→ **Extracted text**
Posted by News Express | 14 December 2014 | 3,298 times
With the inflow into the larger society of trained criminal elements and terrorists released by their colleagues from the poorly protected prisons and detention facilities, the Human Rights Writers Association (HURIWA) has asked Nigerians to prepare for the harsh reality of an unprecedented rise in organised crime and other forms of violence in the new year. This may be unavoidable, because, according to the group, the national crime prevention and combat mechanisms have collapsed spectacularly, and there appears to be no concerted effort by the armed security community to step up crime fighting. “Therefore, Nigerians must prepare to use all legal means to protect their sacred right to life to save themselves from the rampaging threats of anarchists and armed brigands operating under different guises.”
HURIWA, which disclosed this in statement made available to News Express, noted that the most disturbing national symptom of a failed law enforcement and crime fighting strategy is the increase in the violent attacks by suspected terrorists and other criminal gangs of prisons and other detention facilities across the country, leading to the freeing of hardened crime suspects and suspected armed terrorists.
Speaking against the backdrop of the latest prison attack in Minna, Niger State, by armed terrorists who reportedly freed over 300 detainees, most of who were suspected criminals and terrorists awaiting trial, HURIWA said the numerous externally induced prison attacks by suspected terrorists without the Nigerian Government ever coming up with fool- proof and sustainable solution to this emerging pattern of insidious threats to law and order portends grave danger to lives and property of largely undefended and defenceless citizens of Nigeria in the coming year. It also called for a comprehensive overhaul of the prison management by the newly-appointed Controller-General of Prisons; and charged the government and stakeholders in the organised private sector to come up with funding mechanisms to build well-protected and fortified prison facilities, as well as a reform programme for the Nigerian prison system, which has been long overdue. Besides, that Federal Government must come up with an effective joint- military and Mobile Police protection units, for the porous Nigerian Prisons.

→ **Data to examine**
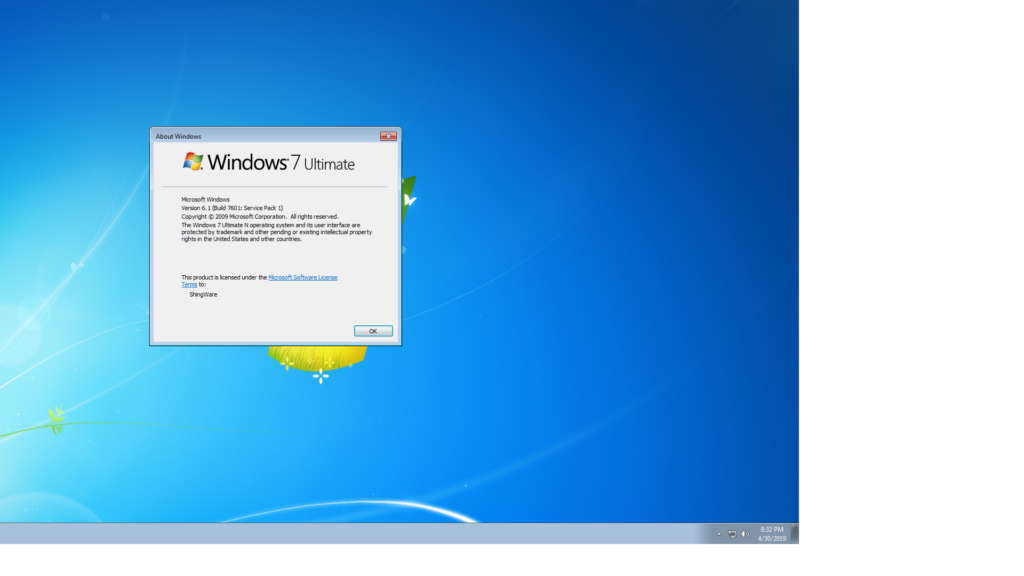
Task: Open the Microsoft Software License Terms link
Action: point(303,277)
* * *
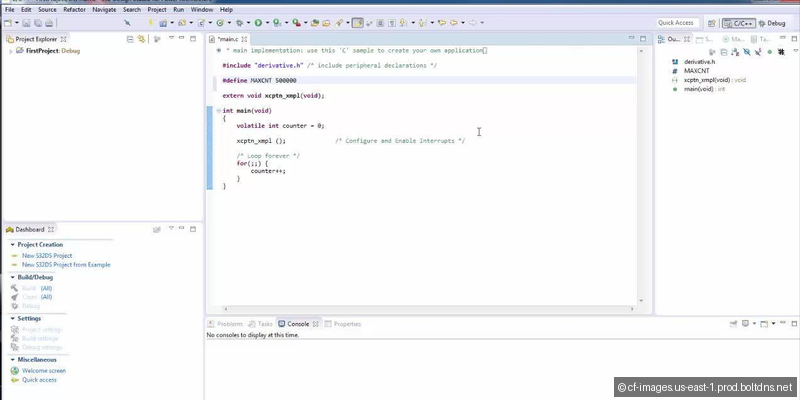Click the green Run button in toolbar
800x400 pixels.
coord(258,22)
--
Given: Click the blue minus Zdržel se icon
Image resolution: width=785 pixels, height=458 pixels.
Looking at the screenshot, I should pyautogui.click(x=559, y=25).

→ **Required work**
1. From the prison-attack article, return the stretch from "HURIWA, which disclosed" through "suspected armed terrorists.", copied word for word.
2. According to the prison-attack article, how many detainees were reportedly freed in the Minna attack?
3. Summarize the prison-attack article in two sentences.

→ **Answers to the exercises**
1.
HURIWA, which disclosed this in statement made available to News Express, noted that the most disturbing national symptom of a failed law enforcement and crime fighting strategy is the increase in the violent attacks by suspected terrorists and other criminal gangs of prisons and other detention facilities across the country, leading to the freeing of hardened crime suspects and suspected armed terrorists.

2. Over 300 detainees.

3. HURIWA warned Nigerians to prepare for an unprecedented rise in organized crime and violence in the new year, saying national crime prevention mechanisms had collapsed and that attacks on prisons and detention facilities were freeing suspected criminals and terrorists. After an attack in Minna, Niger State, in which over 300 detainees were reportedly freed, the group called for an overhaul of prison management, funding for fortified prisons, reform of the prison system, and joint military and Mobile Police protection units.